Radical scavenging activity is a significant interest for the cosmeceutical industry in order to prevent photoaging and ultraviolet damage. To assess the antioxidant activity of SNNH-1, assays for DPPH radical, hydroxyl radical, superoxide anion radical, and 2,2′-azino-bis-3-ethylbenzothiazoline-6-sulfonic acid (ABTS) radical scavenging were used and compared with GSH as an activity control. As shown in Figure 6, SNNH-1 from the swim bladders of Nibea japonica has a dose-dependent scavenging effect on DPPH radicals, hydroxyl radicals, superoxide anion radicals and ABTS radicals. SNNH-1 showed high scavenging capabilities of DPPH radicals (Figure 6A), hydroxyl radicals (Figure 6B), ABTS radicals (Figure 6C) and superoxide anion radicals (Figure 6D). Furthermore, the antioxidant activity of SNNH-1 is close to that of GSH. Therefore, the high free radical scavenging activity of SNNH-1 indicates that it is a potential candidate to be developed as an antioxidant and can be used in anti-aging health products and cosmetics.

2.7. Cytotoxic and Allergenic Potential of SNNH-1

The cytotoxicity and allergenic potential of SNNH-1 were assessed by the MTT method and lactate dehydrogenase (LDH) toxicity test, respectively. As shown in Figure 7A, human umbilical vein endothelial cells (HUVECs) treated with different concentrations of SNNH-1 for 24 h did not show decreased viability. In contrast, SNNH-1 promoted the growth of HUVECs. Therefore, SNNH-1 has no obvious cytotoxic effects in vitro.

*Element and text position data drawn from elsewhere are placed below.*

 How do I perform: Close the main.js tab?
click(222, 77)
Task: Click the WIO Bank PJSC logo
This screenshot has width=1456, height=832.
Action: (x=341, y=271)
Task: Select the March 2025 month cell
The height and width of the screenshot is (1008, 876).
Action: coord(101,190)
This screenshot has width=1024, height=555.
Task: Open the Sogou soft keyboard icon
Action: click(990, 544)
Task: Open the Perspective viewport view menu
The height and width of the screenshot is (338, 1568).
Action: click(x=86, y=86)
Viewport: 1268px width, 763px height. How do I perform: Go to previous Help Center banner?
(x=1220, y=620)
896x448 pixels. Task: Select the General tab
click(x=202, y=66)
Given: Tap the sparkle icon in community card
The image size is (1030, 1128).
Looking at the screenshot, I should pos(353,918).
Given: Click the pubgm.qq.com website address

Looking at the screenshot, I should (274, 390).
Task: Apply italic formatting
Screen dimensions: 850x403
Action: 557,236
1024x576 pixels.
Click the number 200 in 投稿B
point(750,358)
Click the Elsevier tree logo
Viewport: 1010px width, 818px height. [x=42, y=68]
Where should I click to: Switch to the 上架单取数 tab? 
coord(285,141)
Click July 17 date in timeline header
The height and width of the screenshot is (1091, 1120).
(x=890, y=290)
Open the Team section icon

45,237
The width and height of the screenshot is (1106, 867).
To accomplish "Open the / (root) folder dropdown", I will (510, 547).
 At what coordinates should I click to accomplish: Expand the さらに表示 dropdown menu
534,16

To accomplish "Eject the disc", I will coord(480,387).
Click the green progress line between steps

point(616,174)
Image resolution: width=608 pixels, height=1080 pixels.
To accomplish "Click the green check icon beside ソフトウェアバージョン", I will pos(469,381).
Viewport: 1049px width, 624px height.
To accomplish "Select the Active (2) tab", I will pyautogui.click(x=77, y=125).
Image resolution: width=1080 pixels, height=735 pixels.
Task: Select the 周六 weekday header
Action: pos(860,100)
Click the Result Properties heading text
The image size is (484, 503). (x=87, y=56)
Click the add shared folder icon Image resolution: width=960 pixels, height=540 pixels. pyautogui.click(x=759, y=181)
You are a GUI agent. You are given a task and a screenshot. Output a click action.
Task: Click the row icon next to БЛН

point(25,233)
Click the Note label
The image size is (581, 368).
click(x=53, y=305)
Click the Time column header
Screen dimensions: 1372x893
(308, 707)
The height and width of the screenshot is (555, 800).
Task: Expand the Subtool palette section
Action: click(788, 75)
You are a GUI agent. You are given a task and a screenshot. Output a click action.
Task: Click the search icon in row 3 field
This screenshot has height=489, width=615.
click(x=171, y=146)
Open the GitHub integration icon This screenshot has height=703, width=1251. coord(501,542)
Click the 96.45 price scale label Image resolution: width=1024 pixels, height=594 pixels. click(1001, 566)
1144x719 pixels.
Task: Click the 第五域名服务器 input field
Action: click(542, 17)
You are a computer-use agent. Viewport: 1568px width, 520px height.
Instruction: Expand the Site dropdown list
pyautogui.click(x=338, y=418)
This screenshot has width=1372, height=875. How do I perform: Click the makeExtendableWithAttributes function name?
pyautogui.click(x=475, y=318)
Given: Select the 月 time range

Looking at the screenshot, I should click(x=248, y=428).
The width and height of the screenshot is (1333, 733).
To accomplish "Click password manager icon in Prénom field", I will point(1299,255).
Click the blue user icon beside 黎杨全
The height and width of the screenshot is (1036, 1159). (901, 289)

LDH is a glycolytic enzyme that is widely present in the cytoplasm of cells. Normally, LDH is only in the cytoplasm and measuring LDH levels in cell culture supernatants is a sensitive indicator of cell damage. Increased LDH levels in cell culture supernatants indicates that the cells have been damaged, and that the membrane permeability of the cells has increased. Therefore, the amount of LDH that has leaked out of the membrane from the cytoplasm reflects the degree of cell damage [31]. In addition, the release of LDH can be closely related to allergic reactions and inflammation. In this study, LDH release from SNNH-1-treated cells was lower than that from untreated cells (Figure 7B). These results were consistent with the data presented by Yang et al. [26], who showed that MCPs from Nibea japonica skin have the potential to promote cell growth. Therefore, SNNH-1 may be considered as a non-cytotoxic and hypoallergenic material.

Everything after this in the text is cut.